## Dataset records
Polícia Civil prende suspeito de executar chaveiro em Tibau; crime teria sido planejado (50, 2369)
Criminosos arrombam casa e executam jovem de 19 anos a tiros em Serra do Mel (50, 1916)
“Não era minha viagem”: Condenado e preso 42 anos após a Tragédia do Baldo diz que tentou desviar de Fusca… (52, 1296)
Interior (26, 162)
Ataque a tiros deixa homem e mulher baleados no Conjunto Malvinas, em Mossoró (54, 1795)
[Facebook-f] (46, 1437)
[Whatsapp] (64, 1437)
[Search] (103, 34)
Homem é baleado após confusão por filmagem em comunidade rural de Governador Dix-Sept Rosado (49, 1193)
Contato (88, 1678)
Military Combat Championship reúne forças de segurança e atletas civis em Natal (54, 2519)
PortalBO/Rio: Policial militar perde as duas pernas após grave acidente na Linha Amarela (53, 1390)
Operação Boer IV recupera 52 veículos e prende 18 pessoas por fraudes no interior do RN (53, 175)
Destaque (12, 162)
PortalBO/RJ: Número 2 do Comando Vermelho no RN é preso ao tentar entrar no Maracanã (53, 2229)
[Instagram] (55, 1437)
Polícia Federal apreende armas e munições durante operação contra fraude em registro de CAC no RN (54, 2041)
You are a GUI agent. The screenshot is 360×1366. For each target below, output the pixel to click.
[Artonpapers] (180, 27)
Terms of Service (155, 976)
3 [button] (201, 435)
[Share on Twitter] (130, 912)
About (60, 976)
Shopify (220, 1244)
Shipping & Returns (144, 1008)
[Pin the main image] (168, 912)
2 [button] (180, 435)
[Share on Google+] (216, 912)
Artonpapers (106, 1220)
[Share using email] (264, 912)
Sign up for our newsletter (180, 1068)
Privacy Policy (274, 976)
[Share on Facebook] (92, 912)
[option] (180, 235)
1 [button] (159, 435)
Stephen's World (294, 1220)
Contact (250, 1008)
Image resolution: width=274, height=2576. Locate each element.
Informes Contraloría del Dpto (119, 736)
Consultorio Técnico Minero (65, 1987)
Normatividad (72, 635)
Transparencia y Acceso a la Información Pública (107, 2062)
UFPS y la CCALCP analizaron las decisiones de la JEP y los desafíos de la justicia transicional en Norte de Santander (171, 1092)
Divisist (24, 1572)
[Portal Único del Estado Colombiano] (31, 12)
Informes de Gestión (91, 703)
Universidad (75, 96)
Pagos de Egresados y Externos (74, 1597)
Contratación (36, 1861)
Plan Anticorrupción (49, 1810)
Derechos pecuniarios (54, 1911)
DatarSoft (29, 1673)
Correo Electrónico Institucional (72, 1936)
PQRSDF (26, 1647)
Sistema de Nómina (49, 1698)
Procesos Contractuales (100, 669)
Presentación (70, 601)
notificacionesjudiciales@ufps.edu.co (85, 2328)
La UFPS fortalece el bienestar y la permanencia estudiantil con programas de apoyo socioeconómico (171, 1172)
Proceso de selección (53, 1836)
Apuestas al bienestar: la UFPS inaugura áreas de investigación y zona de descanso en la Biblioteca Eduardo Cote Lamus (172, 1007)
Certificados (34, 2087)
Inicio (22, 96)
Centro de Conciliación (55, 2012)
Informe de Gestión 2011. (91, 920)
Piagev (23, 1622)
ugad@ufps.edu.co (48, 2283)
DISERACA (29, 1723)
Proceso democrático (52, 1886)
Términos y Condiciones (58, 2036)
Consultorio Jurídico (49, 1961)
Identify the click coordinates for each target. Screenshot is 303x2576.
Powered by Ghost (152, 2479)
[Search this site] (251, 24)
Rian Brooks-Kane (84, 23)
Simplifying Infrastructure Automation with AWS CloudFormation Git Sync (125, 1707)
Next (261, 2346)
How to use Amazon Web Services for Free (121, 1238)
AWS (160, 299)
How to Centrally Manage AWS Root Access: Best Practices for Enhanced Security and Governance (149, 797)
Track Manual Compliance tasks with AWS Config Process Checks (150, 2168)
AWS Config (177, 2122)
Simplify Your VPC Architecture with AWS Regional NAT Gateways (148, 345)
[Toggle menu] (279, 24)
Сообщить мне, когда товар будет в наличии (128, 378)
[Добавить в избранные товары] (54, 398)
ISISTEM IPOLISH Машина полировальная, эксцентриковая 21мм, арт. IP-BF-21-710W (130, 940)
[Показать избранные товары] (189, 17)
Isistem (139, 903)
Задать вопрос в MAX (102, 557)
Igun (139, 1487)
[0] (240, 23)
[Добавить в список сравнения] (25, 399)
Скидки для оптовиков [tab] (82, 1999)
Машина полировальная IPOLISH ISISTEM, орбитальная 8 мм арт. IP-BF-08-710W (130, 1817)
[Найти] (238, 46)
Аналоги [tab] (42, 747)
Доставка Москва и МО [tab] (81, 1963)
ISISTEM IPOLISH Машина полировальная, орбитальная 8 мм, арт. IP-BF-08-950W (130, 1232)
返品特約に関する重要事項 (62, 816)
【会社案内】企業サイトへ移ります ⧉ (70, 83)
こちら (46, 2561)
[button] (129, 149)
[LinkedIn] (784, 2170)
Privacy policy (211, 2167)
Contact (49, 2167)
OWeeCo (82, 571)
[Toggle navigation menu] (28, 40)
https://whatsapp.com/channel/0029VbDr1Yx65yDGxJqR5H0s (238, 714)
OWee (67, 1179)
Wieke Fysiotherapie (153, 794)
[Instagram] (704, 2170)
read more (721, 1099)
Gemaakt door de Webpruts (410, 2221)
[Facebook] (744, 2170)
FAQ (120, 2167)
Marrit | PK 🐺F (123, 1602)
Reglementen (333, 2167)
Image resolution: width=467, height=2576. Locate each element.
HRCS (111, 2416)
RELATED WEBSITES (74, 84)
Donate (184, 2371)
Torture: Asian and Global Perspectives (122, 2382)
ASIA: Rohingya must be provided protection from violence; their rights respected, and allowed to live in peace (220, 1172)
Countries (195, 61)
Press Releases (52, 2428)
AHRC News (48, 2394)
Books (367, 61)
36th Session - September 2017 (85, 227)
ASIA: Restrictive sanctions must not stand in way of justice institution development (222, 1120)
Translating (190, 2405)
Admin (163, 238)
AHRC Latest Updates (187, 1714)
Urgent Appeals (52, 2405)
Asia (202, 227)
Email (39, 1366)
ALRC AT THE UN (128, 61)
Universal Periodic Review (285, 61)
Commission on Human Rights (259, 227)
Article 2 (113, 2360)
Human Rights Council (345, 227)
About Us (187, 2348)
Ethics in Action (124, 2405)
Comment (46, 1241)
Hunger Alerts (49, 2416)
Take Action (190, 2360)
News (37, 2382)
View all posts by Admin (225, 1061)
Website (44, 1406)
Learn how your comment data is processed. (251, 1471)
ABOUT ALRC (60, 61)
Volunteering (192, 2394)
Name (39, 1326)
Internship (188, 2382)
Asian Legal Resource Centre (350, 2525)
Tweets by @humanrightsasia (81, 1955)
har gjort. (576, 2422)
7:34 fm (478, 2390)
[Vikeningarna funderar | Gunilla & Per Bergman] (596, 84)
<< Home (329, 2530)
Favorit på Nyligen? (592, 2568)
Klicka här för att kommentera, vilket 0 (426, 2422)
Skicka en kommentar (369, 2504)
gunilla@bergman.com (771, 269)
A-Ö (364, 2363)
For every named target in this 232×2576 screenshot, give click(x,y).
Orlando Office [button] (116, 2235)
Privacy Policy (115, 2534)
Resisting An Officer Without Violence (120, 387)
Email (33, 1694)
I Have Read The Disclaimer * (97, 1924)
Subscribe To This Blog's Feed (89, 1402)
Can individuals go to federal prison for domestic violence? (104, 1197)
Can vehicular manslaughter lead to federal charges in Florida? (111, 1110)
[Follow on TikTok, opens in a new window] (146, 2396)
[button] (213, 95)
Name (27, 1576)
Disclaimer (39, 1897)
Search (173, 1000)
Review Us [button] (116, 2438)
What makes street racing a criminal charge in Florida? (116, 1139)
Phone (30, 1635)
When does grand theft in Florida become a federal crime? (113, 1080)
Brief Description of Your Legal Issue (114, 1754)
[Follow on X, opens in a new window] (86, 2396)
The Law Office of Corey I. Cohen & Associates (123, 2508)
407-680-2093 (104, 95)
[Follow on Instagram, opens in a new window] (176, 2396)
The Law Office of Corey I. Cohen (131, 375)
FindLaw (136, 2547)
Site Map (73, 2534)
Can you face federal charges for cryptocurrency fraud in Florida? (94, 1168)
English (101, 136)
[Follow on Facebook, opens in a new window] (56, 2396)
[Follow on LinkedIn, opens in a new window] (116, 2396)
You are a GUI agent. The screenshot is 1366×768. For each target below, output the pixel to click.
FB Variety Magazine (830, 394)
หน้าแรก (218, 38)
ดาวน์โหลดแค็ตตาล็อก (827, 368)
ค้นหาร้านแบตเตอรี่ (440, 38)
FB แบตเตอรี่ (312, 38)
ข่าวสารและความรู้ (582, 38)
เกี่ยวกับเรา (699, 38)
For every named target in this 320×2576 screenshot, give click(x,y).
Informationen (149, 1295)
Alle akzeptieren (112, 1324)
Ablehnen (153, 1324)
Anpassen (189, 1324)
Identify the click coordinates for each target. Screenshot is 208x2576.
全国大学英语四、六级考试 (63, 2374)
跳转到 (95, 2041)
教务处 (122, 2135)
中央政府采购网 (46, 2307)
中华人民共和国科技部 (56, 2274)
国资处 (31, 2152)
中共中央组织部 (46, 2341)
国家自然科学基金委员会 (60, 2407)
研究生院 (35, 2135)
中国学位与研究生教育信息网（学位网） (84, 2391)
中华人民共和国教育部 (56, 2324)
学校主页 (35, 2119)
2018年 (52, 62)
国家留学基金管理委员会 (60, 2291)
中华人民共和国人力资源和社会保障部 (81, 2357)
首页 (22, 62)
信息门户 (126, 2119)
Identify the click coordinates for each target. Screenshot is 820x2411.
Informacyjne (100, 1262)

## What is required
As listed above, the lines from the line with "About Us (187, 2348)" to the line with "[Follow on X, opens" are to be echoed exactly, with both ends included and nothing added.

## Solution for this exercise
About Us (187, 2348)
Ethics in Action (124, 2405)
Comment (46, 1241)
Hunger Alerts (49, 2416)
Take Action (190, 2360)
News (37, 2382)
View all posts by Admin (225, 1061)
Website (44, 1406)
Learn how your comment data is processed. (251, 1471)
ABOUT ALRC (60, 61)
Volunteering (192, 2394)
Name (39, 1326)
Internship (188, 2382)
Asian Legal Resource Centre (350, 2525)
Tweets by @humanrightsasia (81, 1955)
har gjort. (576, 2422)
7:34 fm (478, 2390)
[Vikeningarna funderar | Gunilla & Per Bergman] (596, 84)
<< Home (329, 2530)
Favorit på Nyligen? (592, 2568)
Klicka här för att kommentera, vilket 0 (426, 2422)
Skicka en kommentar (369, 2504)
gunilla@bergman.com (771, 269)
A-Ö (364, 2363)
For every named target in this 232×2576 screenshot, give click(x,y).
Orlando Office [button] (116, 2235)
Privacy Policy (115, 2534)
Resisting An Officer Without Violence (120, 387)
Email (33, 1694)
I Have Read The Disclaimer * (97, 1924)
Subscribe To This Blog's Feed (89, 1402)
Can individuals go to federal prison for domestic violence? (104, 1197)
Can vehicular manslaughter lead to federal charges in Florida? (111, 1110)
[Follow on TikTok, opens in a new window] (146, 2396)
[button] (213, 95)
Name (27, 1576)
Disclaimer (39, 1897)
Search (173, 1000)
Review Us [button] (116, 2438)
What makes street racing a criminal charge in Florida? (116, 1139)
Phone (30, 1635)
When does grand theft in Florida become a federal crime? (113, 1080)
Brief Description of Your Legal Issue (114, 1754)
[Follow on X, opens in a new window] (86, 2396)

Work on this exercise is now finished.